[Opening Data excerpts section]

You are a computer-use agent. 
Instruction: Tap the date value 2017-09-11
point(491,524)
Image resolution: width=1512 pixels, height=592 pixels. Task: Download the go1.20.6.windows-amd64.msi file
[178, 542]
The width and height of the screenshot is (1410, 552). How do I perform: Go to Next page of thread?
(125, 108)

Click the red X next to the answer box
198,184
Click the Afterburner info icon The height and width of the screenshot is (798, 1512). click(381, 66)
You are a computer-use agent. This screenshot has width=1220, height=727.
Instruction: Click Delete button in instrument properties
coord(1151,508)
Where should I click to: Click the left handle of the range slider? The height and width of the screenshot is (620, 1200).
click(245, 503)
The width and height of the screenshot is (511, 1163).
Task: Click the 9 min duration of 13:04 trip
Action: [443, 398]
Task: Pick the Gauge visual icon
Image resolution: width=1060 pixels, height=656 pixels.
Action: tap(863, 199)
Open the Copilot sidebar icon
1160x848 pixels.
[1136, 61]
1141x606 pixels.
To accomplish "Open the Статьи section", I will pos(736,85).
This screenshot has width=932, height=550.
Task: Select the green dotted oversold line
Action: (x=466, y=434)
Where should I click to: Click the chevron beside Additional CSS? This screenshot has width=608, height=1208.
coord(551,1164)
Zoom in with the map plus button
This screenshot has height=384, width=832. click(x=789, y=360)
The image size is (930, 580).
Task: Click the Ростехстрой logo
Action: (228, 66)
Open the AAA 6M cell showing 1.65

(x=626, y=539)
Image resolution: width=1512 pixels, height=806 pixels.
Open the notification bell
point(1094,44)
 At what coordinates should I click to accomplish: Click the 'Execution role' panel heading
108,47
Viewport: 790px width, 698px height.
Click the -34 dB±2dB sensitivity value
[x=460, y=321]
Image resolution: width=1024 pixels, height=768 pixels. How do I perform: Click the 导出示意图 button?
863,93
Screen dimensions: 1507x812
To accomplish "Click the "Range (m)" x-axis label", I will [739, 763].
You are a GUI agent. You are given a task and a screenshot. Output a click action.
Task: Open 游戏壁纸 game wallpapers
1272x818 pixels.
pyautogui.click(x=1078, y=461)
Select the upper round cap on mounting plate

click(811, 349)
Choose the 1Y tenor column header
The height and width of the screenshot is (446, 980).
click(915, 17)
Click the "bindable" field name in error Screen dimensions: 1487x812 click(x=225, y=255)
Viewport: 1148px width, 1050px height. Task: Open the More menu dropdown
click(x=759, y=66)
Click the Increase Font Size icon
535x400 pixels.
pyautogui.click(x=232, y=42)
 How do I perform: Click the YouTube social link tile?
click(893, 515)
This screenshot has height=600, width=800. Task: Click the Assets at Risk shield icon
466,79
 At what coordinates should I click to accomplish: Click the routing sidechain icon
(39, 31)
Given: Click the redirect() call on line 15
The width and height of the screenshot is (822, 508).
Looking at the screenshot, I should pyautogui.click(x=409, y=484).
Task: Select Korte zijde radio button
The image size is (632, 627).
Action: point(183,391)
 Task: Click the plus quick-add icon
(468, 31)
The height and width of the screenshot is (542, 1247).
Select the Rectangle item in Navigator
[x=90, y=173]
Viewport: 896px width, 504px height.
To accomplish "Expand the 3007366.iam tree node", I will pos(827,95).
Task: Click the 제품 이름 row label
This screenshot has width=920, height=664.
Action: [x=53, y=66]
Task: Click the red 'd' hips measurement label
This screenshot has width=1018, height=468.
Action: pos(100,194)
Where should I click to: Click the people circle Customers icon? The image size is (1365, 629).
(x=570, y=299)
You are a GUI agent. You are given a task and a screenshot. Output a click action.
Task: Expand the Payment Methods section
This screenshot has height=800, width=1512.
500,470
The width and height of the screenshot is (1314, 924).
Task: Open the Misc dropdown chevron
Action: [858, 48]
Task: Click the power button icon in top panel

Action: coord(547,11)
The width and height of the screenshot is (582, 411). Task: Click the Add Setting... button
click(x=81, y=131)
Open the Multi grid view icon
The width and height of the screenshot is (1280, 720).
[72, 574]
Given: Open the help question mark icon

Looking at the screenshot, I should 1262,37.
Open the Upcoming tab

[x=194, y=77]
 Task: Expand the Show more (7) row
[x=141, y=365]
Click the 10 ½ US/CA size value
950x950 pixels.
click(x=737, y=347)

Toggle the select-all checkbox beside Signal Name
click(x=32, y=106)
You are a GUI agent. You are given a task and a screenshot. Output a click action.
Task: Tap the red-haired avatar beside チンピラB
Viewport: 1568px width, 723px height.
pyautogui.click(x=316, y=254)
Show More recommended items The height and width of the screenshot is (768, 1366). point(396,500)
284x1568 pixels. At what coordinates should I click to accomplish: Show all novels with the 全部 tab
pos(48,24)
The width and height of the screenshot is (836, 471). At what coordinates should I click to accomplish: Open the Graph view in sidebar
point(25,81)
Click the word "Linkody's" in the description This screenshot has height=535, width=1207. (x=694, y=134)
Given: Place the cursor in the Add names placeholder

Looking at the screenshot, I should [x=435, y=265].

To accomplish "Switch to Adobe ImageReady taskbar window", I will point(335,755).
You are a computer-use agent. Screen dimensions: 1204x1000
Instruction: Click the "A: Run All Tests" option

[Closing Data excerpts section]

▶ [What you are asked to do]:
Copy out every line of the entries where the string "dimensions" shows up.

▶ [Response]:
Screen dimensions: 1507x812
Click the "bindable" field name in error Screen dimensions: 1487x812 click(x=225, y=255)
You are a computer-use agent. Screen dimensions: 1204x1000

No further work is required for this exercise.